* _What is being asked_
The records below should be written out again, exactly.
-- Supplied entries follows --
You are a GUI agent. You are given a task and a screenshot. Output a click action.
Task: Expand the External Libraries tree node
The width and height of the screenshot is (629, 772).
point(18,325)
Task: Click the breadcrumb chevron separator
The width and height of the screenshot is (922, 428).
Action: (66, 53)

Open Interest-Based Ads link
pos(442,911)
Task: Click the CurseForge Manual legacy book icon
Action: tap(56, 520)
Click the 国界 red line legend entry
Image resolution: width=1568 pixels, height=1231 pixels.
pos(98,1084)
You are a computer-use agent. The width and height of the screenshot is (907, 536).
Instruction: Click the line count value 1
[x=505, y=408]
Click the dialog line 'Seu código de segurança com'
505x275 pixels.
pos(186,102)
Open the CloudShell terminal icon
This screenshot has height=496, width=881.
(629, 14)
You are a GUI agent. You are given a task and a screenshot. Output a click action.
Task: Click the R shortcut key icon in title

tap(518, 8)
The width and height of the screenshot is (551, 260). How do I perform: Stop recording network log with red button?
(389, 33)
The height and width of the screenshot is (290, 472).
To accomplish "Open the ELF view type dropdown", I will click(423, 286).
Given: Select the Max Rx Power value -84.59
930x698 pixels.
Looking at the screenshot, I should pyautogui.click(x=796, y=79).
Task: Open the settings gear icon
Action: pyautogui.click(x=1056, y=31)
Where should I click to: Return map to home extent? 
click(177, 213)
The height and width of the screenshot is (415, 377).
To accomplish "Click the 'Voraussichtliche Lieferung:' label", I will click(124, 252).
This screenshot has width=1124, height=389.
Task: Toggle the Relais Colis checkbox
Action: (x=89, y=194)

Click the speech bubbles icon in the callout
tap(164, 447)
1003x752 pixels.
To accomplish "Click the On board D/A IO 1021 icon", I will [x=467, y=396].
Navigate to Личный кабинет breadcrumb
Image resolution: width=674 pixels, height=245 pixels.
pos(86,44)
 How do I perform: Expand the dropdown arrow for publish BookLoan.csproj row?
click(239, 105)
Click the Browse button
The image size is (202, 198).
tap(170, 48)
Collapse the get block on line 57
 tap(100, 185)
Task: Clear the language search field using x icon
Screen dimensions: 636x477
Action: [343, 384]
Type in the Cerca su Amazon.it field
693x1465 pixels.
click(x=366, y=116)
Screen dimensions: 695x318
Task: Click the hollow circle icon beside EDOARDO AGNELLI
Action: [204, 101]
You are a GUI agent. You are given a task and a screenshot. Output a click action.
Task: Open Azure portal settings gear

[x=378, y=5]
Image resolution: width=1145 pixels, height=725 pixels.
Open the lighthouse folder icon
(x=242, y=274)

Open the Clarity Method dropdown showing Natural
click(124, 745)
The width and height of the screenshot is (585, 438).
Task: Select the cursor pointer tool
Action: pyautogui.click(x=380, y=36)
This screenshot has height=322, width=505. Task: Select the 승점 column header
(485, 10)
-- Supplied entries concluded --
* _Your solution_
You are a GUI agent. You are given a task and a screenshot. Output a click action.
Task: Expand the External Libraries tree node
The width and height of the screenshot is (629, 772).
point(18,325)
Task: Click the breadcrumb chevron separator
The width and height of the screenshot is (922, 428).
Action: (66, 53)

Open Interest-Based Ads link
pos(442,911)
Task: Click the CurseForge Manual legacy book icon
Action: tap(56, 520)
Click the 国界 red line legend entry
Image resolution: width=1568 pixels, height=1231 pixels.
pos(98,1084)
You are a computer-use agent. The width and height of the screenshot is (907, 536).
Instruction: Click the line count value 1
[x=505, y=408]
Click the dialog line 'Seu código de segurança com'
505x275 pixels.
pos(186,102)
Open the CloudShell terminal icon
This screenshot has height=496, width=881.
(629, 14)
You are a GUI agent. You are given a task and a screenshot. Output a click action.
Task: Click the R shortcut key icon in title

tap(518, 8)
The width and height of the screenshot is (551, 260). How do I perform: Stop recording network log with red button?
(389, 33)
The height and width of the screenshot is (290, 472).
To accomplish "Open the ELF view type dropdown", I will click(423, 286).
Given: Select the Max Rx Power value -84.59
930x698 pixels.
Looking at the screenshot, I should pyautogui.click(x=796, y=79).
Task: Open the settings gear icon
Action: pyautogui.click(x=1056, y=31)
Where should I click to: Return map to home extent? 
click(177, 213)
The height and width of the screenshot is (415, 377).
To accomplish "Click the 'Voraussichtliche Lieferung:' label", I will click(124, 252).
This screenshot has width=1124, height=389.
Task: Toggle the Relais Colis checkbox
Action: (x=89, y=194)

Click the speech bubbles icon in the callout
tap(164, 447)
1003x752 pixels.
To accomplish "Click the On board D/A IO 1021 icon", I will [x=467, y=396].
Navigate to Личный кабинет breadcrumb
Image resolution: width=674 pixels, height=245 pixels.
pos(86,44)
 How do I perform: Expand the dropdown arrow for publish BookLoan.csproj row?
click(239, 105)
Click the Browse button
The image size is (202, 198).
tap(170, 48)
Collapse the get block on line 57
 tap(100, 185)
Task: Clear the language search field using x icon
Screen dimensions: 636x477
Action: [343, 384]
Type in the Cerca su Amazon.it field
693x1465 pixels.
click(x=366, y=116)
Screen dimensions: 695x318
Task: Click the hollow circle icon beside EDOARDO AGNELLI
Action: [204, 101]
You are a GUI agent. You are given a task and a screenshot. Output a click action.
Task: Open Azure portal settings gear

[x=378, y=5]
Image resolution: width=1145 pixels, height=725 pixels.
Open the lighthouse folder icon
(x=242, y=274)

Open the Clarity Method dropdown showing Natural
click(124, 745)
The width and height of the screenshot is (585, 438).
Task: Select the cursor pointer tool
Action: pyautogui.click(x=380, y=36)
This screenshot has height=322, width=505. Task: Select the 승점 column header
(485, 10)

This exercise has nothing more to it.